The measure would have put in place a pause for more than a year on data centers above a specified size and would have created a special council intended to help towns review and vet potential projects. Mills argued that it was necessary for Maine to examine and plan for the potential impacts of large-scale data centers, particularly as the use of artificial intelligence becomes more widespread.
In her statement, Mills said she would rather proceed through an executive order after vetoing the bill. She said she believes the work should begin without delay and argued that a carve-out issue drove her decision: the bill, she said, did not include the exemption for the Jay project that would bring needed jobs to a community that has struggled since the closure of a local mill.
While bills proposing moratoriums on data centers have been introduced in at least a dozen states, the AP report said none besides Maine had passed a legislative chamber. The effort faced opposition from multiple interests, including data center developers, chambers of commerce, tech companies, labor unions and electric utilities—groups that have raised concerns about how blanket pauses could affect economic development and the buildout needed for technology expansion.

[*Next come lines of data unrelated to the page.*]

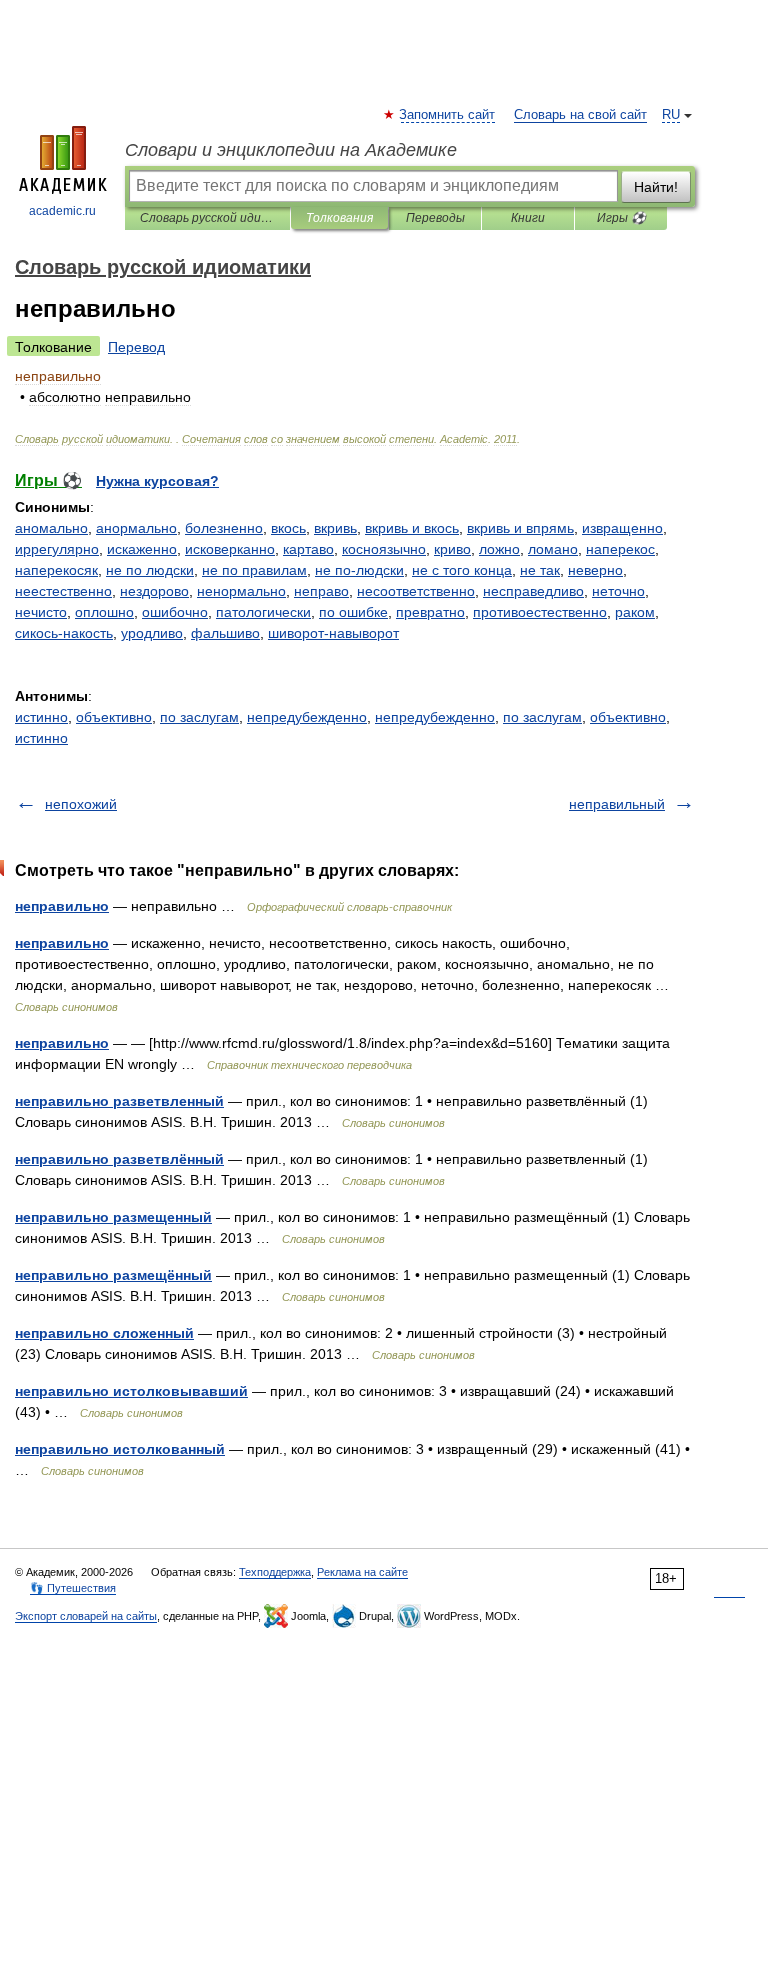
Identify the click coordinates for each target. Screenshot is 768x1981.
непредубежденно (307, 717)
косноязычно (384, 549)
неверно (595, 570)
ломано (553, 549)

Mills said she plans to issue the executive order she described as an alternative path, with a council that would examine the impact of data centers. The governor’s veto also drew backlash from across the political landscape, including from within her own party, as well as from groups pushing a more conservative approach to data centers.
Rep. Melanie Sachs, the Democratic state representative who sponsored the vetoed bill, criticized Mills for blocking what Sachs called majority support in the state. In a statement, Sachs said the governor is “resisting the will of a majority of Maine people” with her veto, adding that while it might protect the proposed Jay data center, it “poses significant potential consequences for all ratepayers, our electric grid, our environment, and our shared energy future,” which Sachs said made the decision “simply wrong.”
The veto landed as resistance to new data center proposals has risen in communities across the country, even amid high-level political support for artificial intelligence and the infrastructure built to run it. The AP report said President Donald Trump’s administration and many governors have described data centers as a top economic and national security priority in the race with China.
At the same time, voters have raised concerns about the large amount of power data centers use, and analysts have warned about the possibility of blackouts in the mid-Atlantic grid in coming years. Mills’ decision to veto the statewide moratorium while setting out an executive-order council approach reflects the same national dispute—how to balance technology-driven growth with questions about energy demand, grid reliability and environmental impacts.